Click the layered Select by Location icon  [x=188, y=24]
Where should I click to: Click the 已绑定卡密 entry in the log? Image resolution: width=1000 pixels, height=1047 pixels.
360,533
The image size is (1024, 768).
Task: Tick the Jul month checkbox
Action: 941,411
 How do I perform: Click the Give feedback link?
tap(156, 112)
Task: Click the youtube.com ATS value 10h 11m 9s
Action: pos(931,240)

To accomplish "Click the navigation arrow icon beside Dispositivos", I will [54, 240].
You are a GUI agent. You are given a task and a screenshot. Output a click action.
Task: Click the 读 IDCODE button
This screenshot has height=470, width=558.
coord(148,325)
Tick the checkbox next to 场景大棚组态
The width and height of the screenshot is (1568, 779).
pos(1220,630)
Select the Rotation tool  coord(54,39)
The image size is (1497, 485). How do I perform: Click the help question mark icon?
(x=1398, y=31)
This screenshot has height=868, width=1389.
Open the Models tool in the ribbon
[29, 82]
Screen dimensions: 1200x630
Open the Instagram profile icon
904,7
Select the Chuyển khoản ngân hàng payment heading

━━━━━━━━━━━━━━━━

PROBLEM REQUIREMENTS =>
Each line above should be copied exactly, with no line missing.

EXPECTED OUTPUT =>
Click the layered Select by Location icon  [x=188, y=24]
Where should I click to: Click the 已绑定卡密 entry in the log? Image resolution: width=1000 pixels, height=1047 pixels.
360,533
The image size is (1024, 768).
Task: Tick the Jul month checkbox
Action: 941,411
 How do I perform: Click the Give feedback link?
tap(156, 112)
Task: Click the youtube.com ATS value 10h 11m 9s
Action: pos(931,240)

To accomplish "Click the navigation arrow icon beside Dispositivos", I will [54, 240].
You are a GUI agent. You are given a task and a screenshot. Output a click action.
Task: Click the 读 IDCODE button
This screenshot has height=470, width=558.
coord(148,325)
Tick the checkbox next to 场景大棚组态
The width and height of the screenshot is (1568, 779).
pos(1220,630)
Select the Rotation tool  coord(54,39)
The image size is (1497, 485). How do I perform: Click the help question mark icon?
(x=1398, y=31)
This screenshot has height=868, width=1389.
Open the Models tool in the ribbon
[29, 82]
Screen dimensions: 1200x630
Open the Instagram profile icon
904,7
Select the Chuyển khoản ngân hàng payment heading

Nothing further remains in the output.